La liturgie orthodoxe est une liturgie cosmique car elle convoque toute la Création, s'adresse au cosmos tout entier. Les fêtes liturgiques, le sacrement de l'eucharistie (action de grâce) réactualisation non sanglante du sacrifice christique, présentent un caractère cosmique clairement affirmé. C'est la création tout entière qui est bénie, de prime abord sanctifiée par la réactualisation des Evénements, des Temps forts de la vie du Christ. Prenons l'exemple de fête de la théophanie et du baptême. D'une part, lors de la théophanie (épiphanie catholique), le fidèle revit le baptême du Christ (qui révèle au monde sa nature divine) par la régression ab origine, c'est-à-dire en devenant contemporain de Jésus-Christ, il intègre l'époque où le Christ a vécu. Lors du sacrement du baptême, le croyant imite Jésus-Christ  en recevant le "don de l'Esprit" par abandon du "vêtement de corruption". Le baptême du Christ est un acte exemplaire qui a eu lieu à ce moment et qu'imite donc le fidèle. D'autre part, l'officiant bénit à la fois les eaux de la piscine baptismale mais également toutes les eaux de la Terre. Ainsi, l'acte rituel des "bains de la Théophanie" et la bénédiction des eaux chez certains orthodoxes sont un témoignage du caractère cosmique de la liturgie orthodoxe. Les fidèles orthodoxes reconnaissent à ce moment les vertus miraculeuses, guérisseuses, de ces eaux car par leur renovatio, elles acquièrent un nouveau statut intégrant le corps de Gloire de Jésus-Christ révélé comme seigneur de l'Univers, de toutes choses existantes, visibles ou invisibles.
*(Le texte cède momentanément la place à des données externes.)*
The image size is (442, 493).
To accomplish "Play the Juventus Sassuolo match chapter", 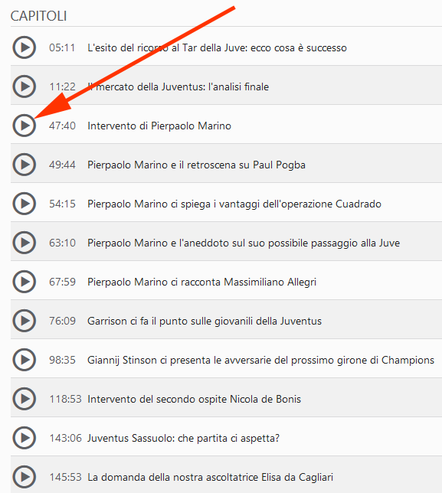I will (x=24, y=438).
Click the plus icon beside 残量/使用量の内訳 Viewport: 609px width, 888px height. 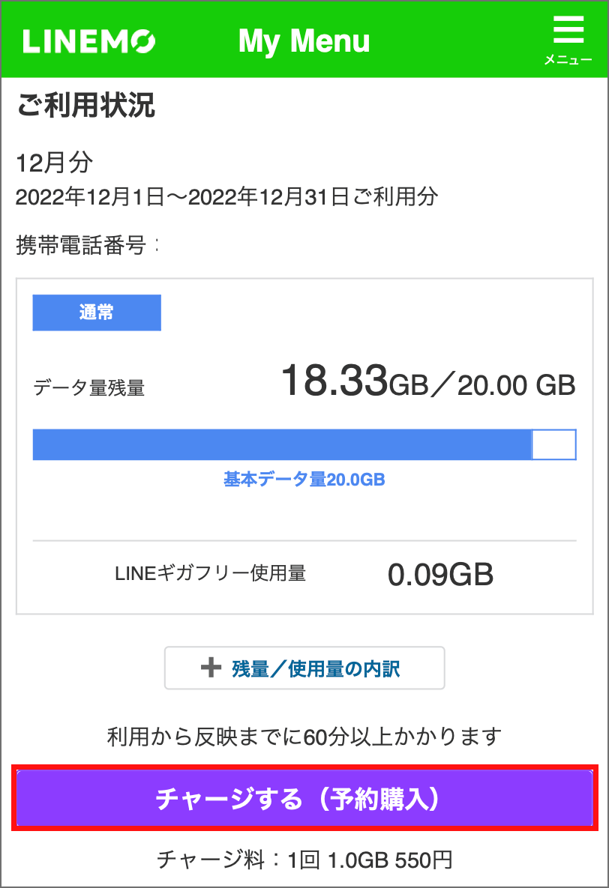click(211, 668)
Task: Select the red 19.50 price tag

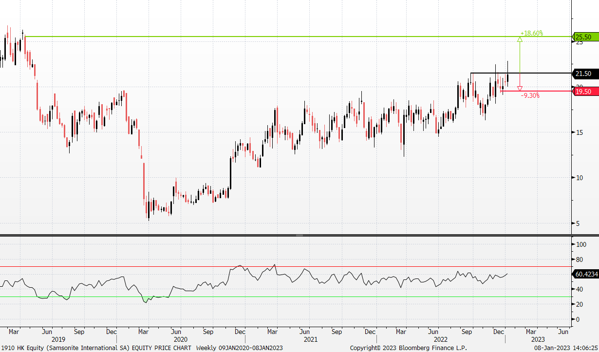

Le fidèle est purifié, par l'immersion meurt à l'ancienne vie et en sortant victorieux des eaux devient, à l'instar du Christ un nouvel Adam. La cérémonie rituelle a pour fonction de retrouver l'innocence primitive du premier homme au sein d'une nature non souillée, immaculée. L'apôtre Pierre dit que "le baptême sauve". Il sauve et produit le "nouvel homme" mais délivre aussi l'univers tout entier qui est sauvé des conséquences de la Chute originelle. Aussi, on ne peut pas dire que la nature est seulement sanctifiée par la bénédiction car, en effet, elle retrouve un caractère sacré. 
Le baptême est donc à la fois mort initiatique et renovatio individuelle pour le converti, tout autant que reconnaissance du caractère sacré des éléments de la Création : la nature (les eaux), elle-même est sauvée, rénovée. Le régime existentiel du baptisé tout autant que celui de la nature est bouleversé. Tout (animés et non-animés) accède à un mode d'être supérieur, différent de ce qui prévalait antérieurement. Par le sacrement, le cosmos est aussi est appelé à la Vie nouvelle. Nous sommes donc bien en présence d'une sotériologie cosmique. Ainsi, l'analyse assez répandue opposant paganisme et christianisme (soit d'un côté le sacré, de l'autre le saint ; par l'avènement du christianisme la nature ne serait donc plus sacralisée mais sanctifiée) doit être remise en cause. Le christianisme, surtout dans sa version orthodoxe, reconnaît donc bien en vérité la sacralité de la nature, des éléments, de l'univers dans sa totalité, le monde suprahumain y compris.